Multiple class action lawsuits target AI companies' data practices. One case alleges that OpenAI secretly scraped 300 billion words from the internet, including personal information, without consent. The New York Times lawsuit produced a court order requiring OpenAI to produce 20 million ChatGPT conversation logs. A wrongful death case in Florida led a federal judge to reject Character.AI's First Amendment defense before the case settled with Google and Character.AI in January 2026.
Enforcement is expanding in Europe. France issued a notice of potential violation against OpenAI. Spain, Poland, and Austria opened investigations. The Netherlands fined Uber 290 million euros for improper data transfers to the United States, setting a precedent that applies directly to AI companies. Meta paused its plans to use European user data for AI training in June 2024 after European regulators intervened, and the pause remained in place through early 2026. Europeans get protections that Americans do not, because Europeans have privacy laws that American citizens still do not have.

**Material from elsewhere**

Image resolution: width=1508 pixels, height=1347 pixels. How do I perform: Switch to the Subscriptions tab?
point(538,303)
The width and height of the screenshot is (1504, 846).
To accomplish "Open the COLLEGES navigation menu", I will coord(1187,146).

The Conversation Starts With You
Every week, 800 million people open ChatGPT alone. Millions more use Gemini, Claude, Copilot, Meta AI, and Grok. The vast majority of those people believe their conversations are private. They are wrong. Every major AI company trains on your words by default. Human employees at multiple companies read transcripts of your conversations. Your data is retained for periods ranging from 30 days to five years to forever. No legal privilege protects a single sentence. Federal courts have ruled that you have diminished privacy interests in what you type into a chatbot. Law enforcement requests for chatbot data doubled in the second half of 2025. And the opt out systems these companies offer are deliberately confusing, incomplete, and in Meta's case, functionally nonexistent for Americans.

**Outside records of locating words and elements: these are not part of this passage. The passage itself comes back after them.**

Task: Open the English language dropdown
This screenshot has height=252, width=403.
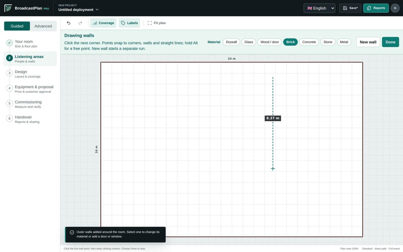Action: click(x=319, y=8)

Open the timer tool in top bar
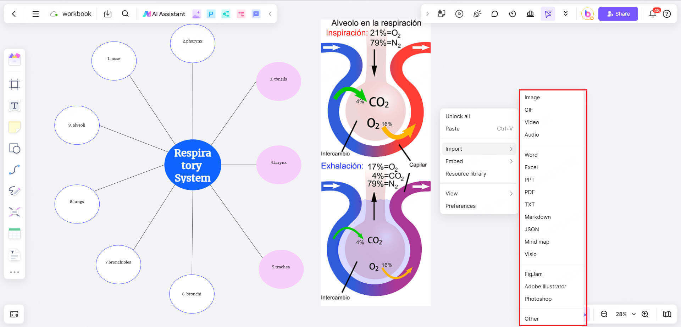pos(513,14)
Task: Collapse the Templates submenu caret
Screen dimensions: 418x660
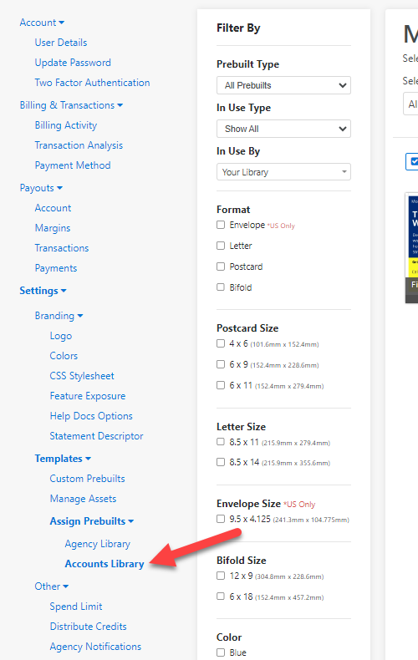Action: (x=88, y=459)
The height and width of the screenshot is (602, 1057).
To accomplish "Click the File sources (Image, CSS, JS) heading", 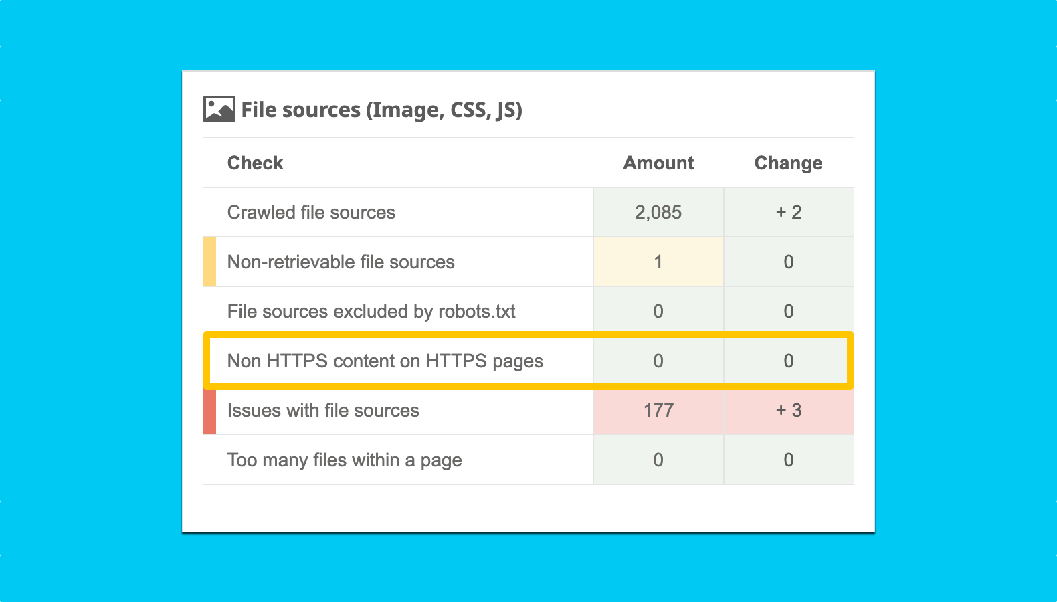I will 381,110.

This is not a technology problem. This is a rights problem. The same country that enshrines your right to remain silent in a police interrogation offers you zero protection when you confide in a chatbot that reaches deeper into your life than any interrogation ever could.
Go change your settings today. On every platform. Right now. Talk to your kids about what they are sharing with chatbots, because the FTC's investigation confirmed that children are having the most dangerous conversations on these platforms. Use temporary chat modes when you need to ask something sensitive. Stop pasting documents, medical information, financial details, and legal questions into AI systems that will store your words, train on them, and hand them over when asked.

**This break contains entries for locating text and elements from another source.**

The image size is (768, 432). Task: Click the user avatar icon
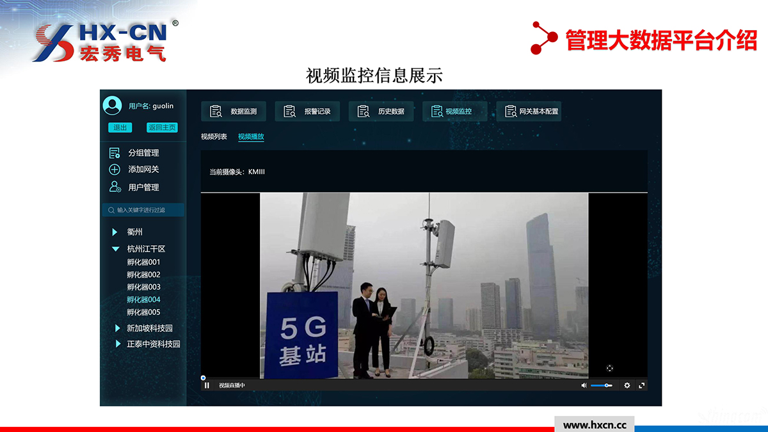click(112, 106)
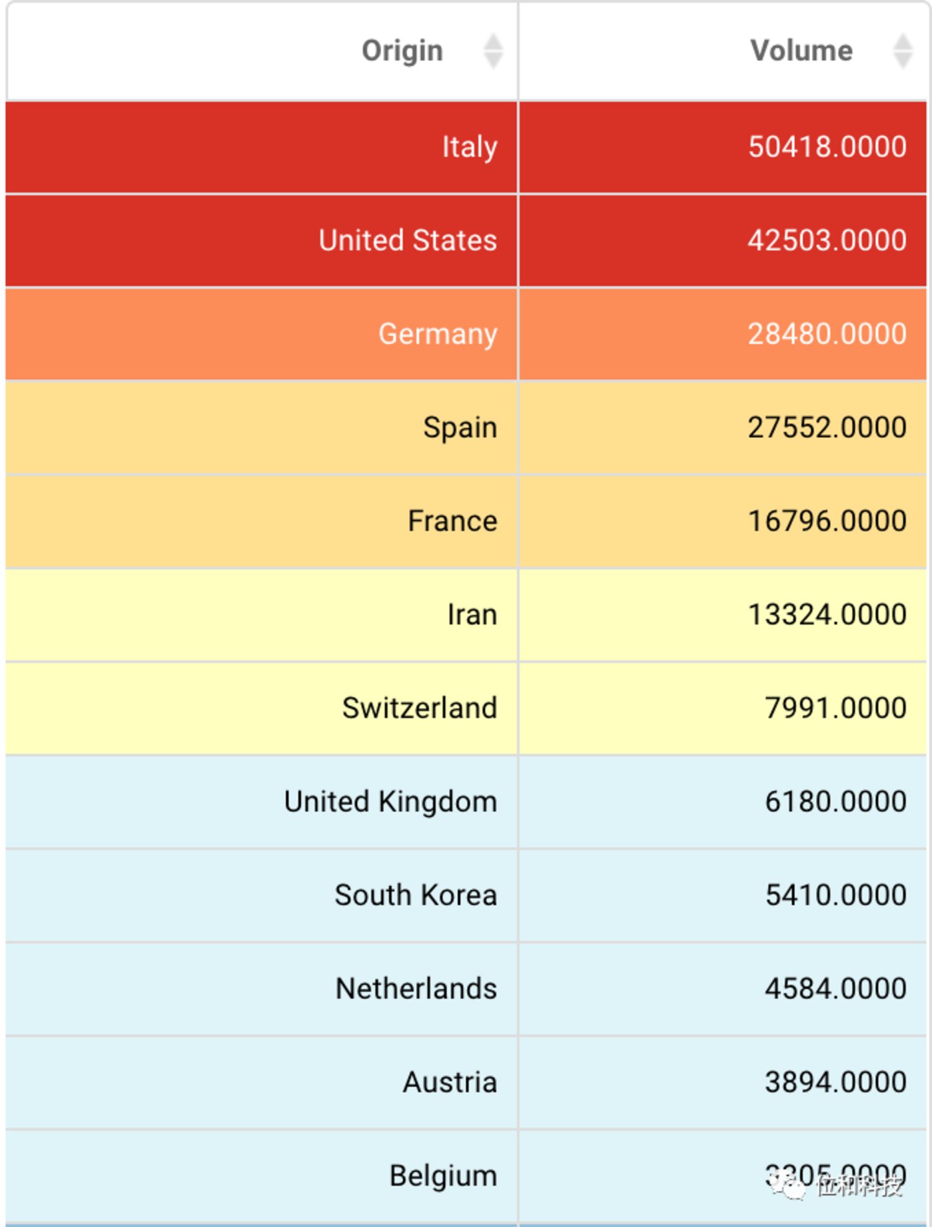The width and height of the screenshot is (932, 1227).
Task: Select the United States origin cell
Action: point(408,241)
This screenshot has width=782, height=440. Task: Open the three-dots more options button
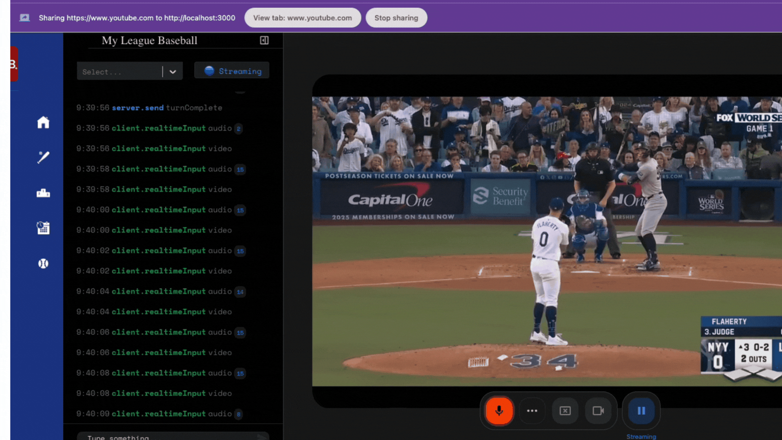pos(532,411)
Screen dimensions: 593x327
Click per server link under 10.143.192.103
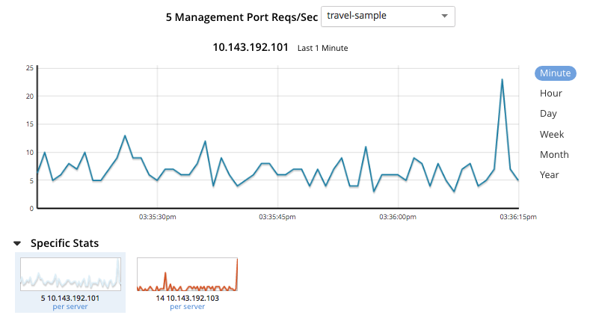[187, 307]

And then do something bigger. Demand a federal privacy law. Tell your representatives in Congress that Americans deserve the same protections Europeans already have. Tell them that the two tier system, where corporations buy privacy and ordinary citizens get none, is unacceptable in a democracy. Tell them about Sewell Setzer. Tell them about the 1.2 million people a week who discuss suicide with ChatGPT. Tell them that you know what happens to the things you tell the machine, and you are done accepting it.
Your privacy is not a feature request. Your privacy is a right. Start acting like it.